### What to do
Reproduce the article on CompTIA's regional channel communities word for word, from its title to its final sentence.
--- START Passage given ---
Creating a Worldwide IT Community

While the IT community is considered by some to be a great melting-pot of ideas and prospects, significant differences do exist from region to region, such as regulations, business practices and cultures. Time zone and distance challenges make it more attractive to network and do business with channel professionals in your own area.

 

In order to address these differences, CompTIA created geographic channel communities. These regional peer-led groups help connect channel players, allowing them to share ideas and best practices, and giving them access to a vast collection of association resources. Together, they can tackle even the most ambitious of industry goals.

 

CompTIA: Your Global Connection   

IT professionals in Australia and New Zealand will soon be enjoying the same collaboration opportunities as their cohorts in Canada and the United Kingdom. The recently launched CompTIA ANZ Channel Community already counts approximately 120 business owners and executives within its membership ranks and will host its first official face-to-face community meeting August 18th in Sydney.

 

Event attendees can expect a number of collaborative discussions, numerous networking opportunities and a significant amount of best practice sharing. Several key topics will be front and center at the August 18th meeting as real business owners share their challenges, needs, and opportunities following the theme Business Transformation & Alternate Pathways to Market. These “real life case study” discussions are designed to help IT providers gain a better understanding of today’s organizational priorities, and learn how their firms can best address this new business reality.

 

The ANZ Channel Community can build on the experience and resources of other CompTIA peer groups, as well as the association’s portfolio of tools and templates. Lessons learned in one country may be shared and adapted (or adopted in their entirely).

 

The recent Canadian IT Business Community meeting illustrates that global perspective well, as its members spent considerable time discussing one of their chief initiatives: Understanding Today’s Changing Customer Expectations. Regardless of geography, language or culture, every IT services business needs to have a comprehensive understanding of its clients’ desires, plans and aspirations to be successful. As the meeting’s panels and presentations illustrated masterfully, that philosophy applies equally to solution providers, vendors, distributors and other channel professionals.
--- END Passage given ---
--- START Recorded information ---
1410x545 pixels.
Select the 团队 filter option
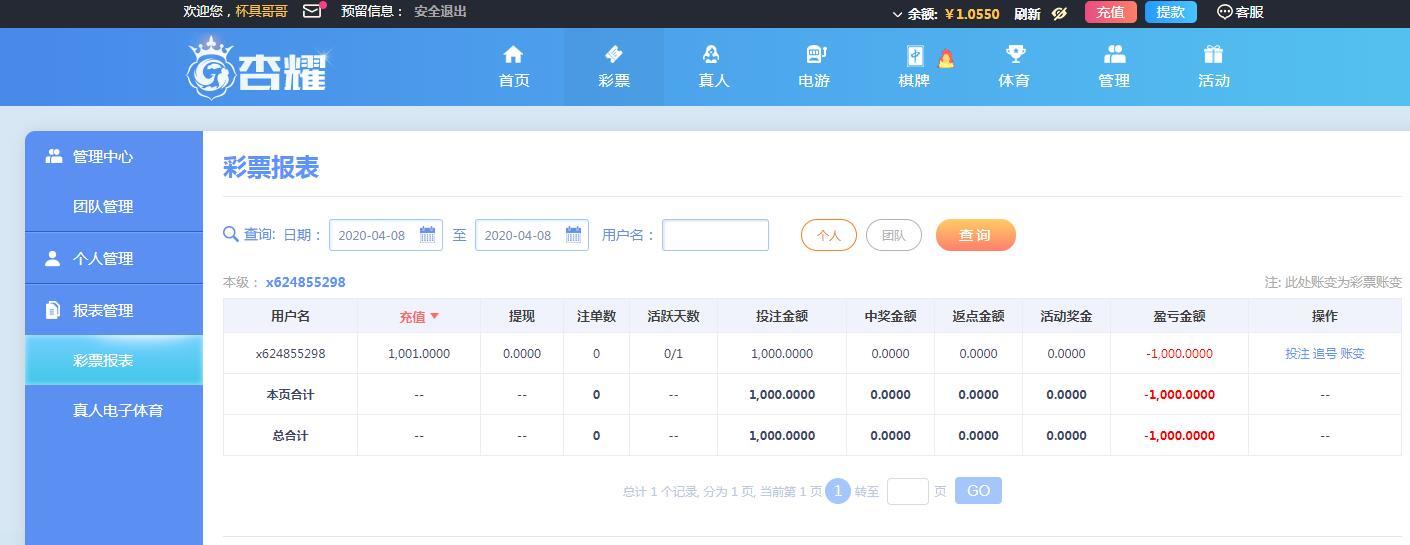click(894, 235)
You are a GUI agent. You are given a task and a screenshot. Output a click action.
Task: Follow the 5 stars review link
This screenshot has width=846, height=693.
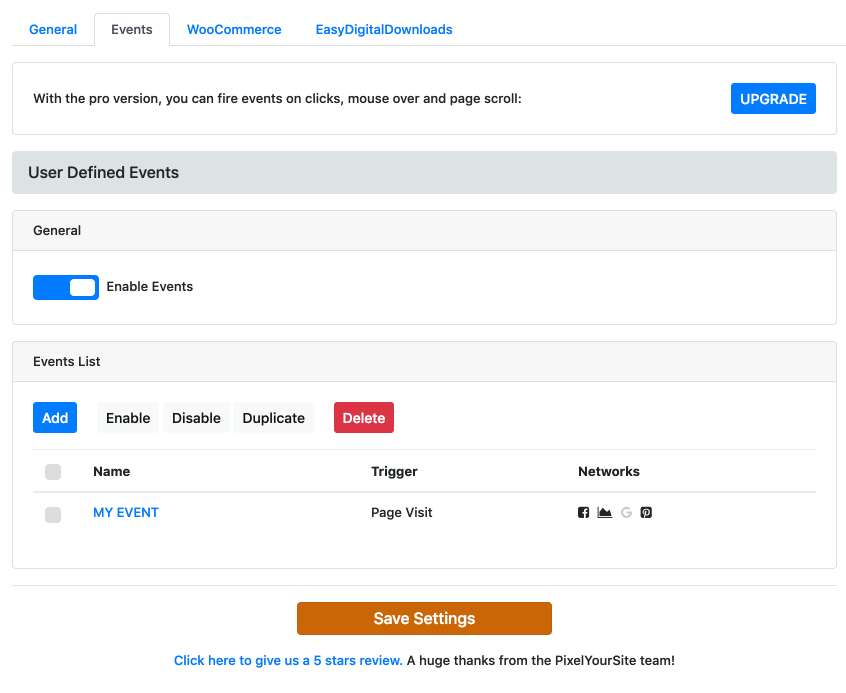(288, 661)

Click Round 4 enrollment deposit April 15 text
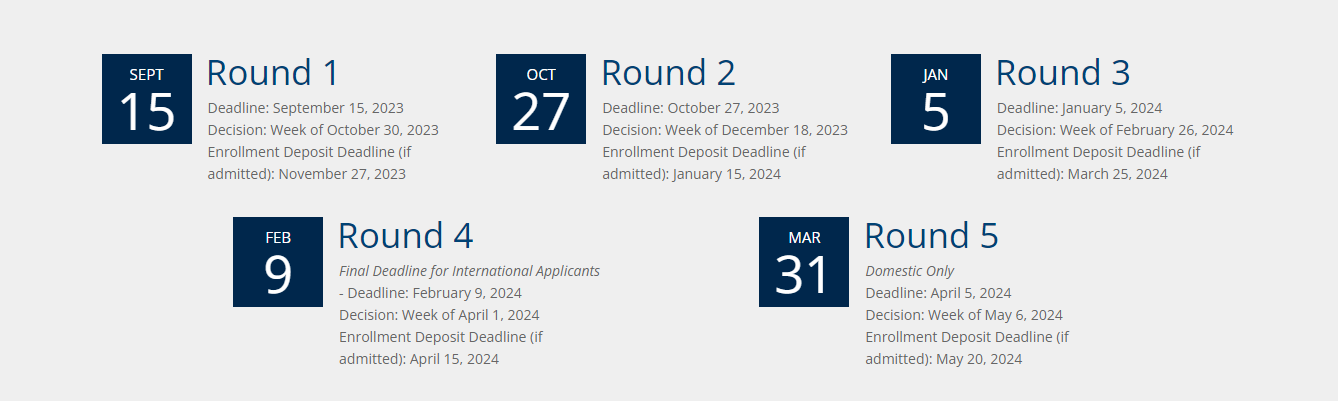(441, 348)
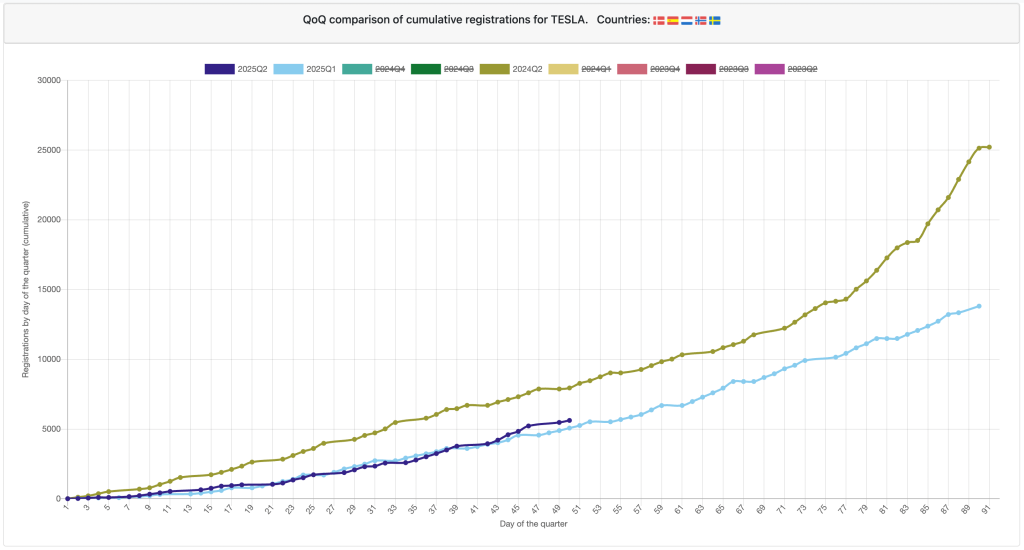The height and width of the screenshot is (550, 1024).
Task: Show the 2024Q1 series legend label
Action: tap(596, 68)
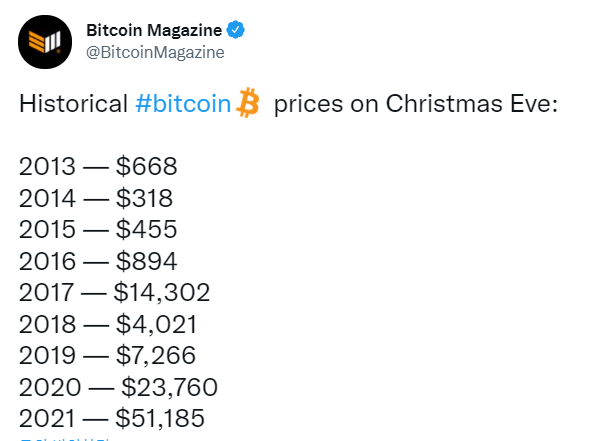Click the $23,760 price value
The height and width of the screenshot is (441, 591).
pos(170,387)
--- END Recorded information ---
### The answer
Creating a Worldwide IT Community

While the IT community is considered by some to be a great melting-pot of ideas and prospects, significant differences do exist from region to region, such as regulations, business practices and cultures. Time zone and distance challenges make it more attractive to network and do business with channel professionals in your own area.

 

In order to address these differences, CompTIA created geographic channel communities. These regional peer-led groups help connect channel players, allowing them to share ideas and best practices, and giving them access to a vast collection of association resources. Together, they can tackle even the most ambitious of industry goals.

 

CompTIA: Your Global Connection   

IT professionals in Australia and New Zealand will soon be enjoying the same collaboration opportunities as their cohorts in Canada and the United Kingdom. The recently launched CompTIA ANZ Channel Community already counts approximately 120 business owners and executives within its membership ranks and will host its first official face-to-face community meeting August 18th in Sydney.

 

Event attendees can expect a number of collaborative discussions, numerous networking opportunities and a significant amount of best practice sharing. Several key topics will be front and center at the August 18th meeting as real business owners share their challenges, needs, and opportunities following the theme Business Transformation & Alternate Pathways to Market. These “real life case study” discussions are designed to help IT providers gain a better understanding of today’s organizational priorities, and learn how their firms can best address this new business reality.

 

The ANZ Channel Community can build on the experience and resources of other CompTIA peer groups, as well as the association’s portfolio of tools and templates. Lessons learned in one country may be shared and adapted (or adopted in their entirely).

 

The recent Canadian IT Business Community meeting illustrates that global perspective well, as its members spent considerable time discussing one of their chief initiatives: Understanding Today’s Changing Customer Expectations. Regardless of geography, language or culture, every IT services business needs to have a comprehensive understanding of its clients’ desires, plans and aspirations to be successful. As the meeting’s panels and presentations illustrated masterfully, that philosophy applies equally to solution providers, vendors, distributors and other channel professionals.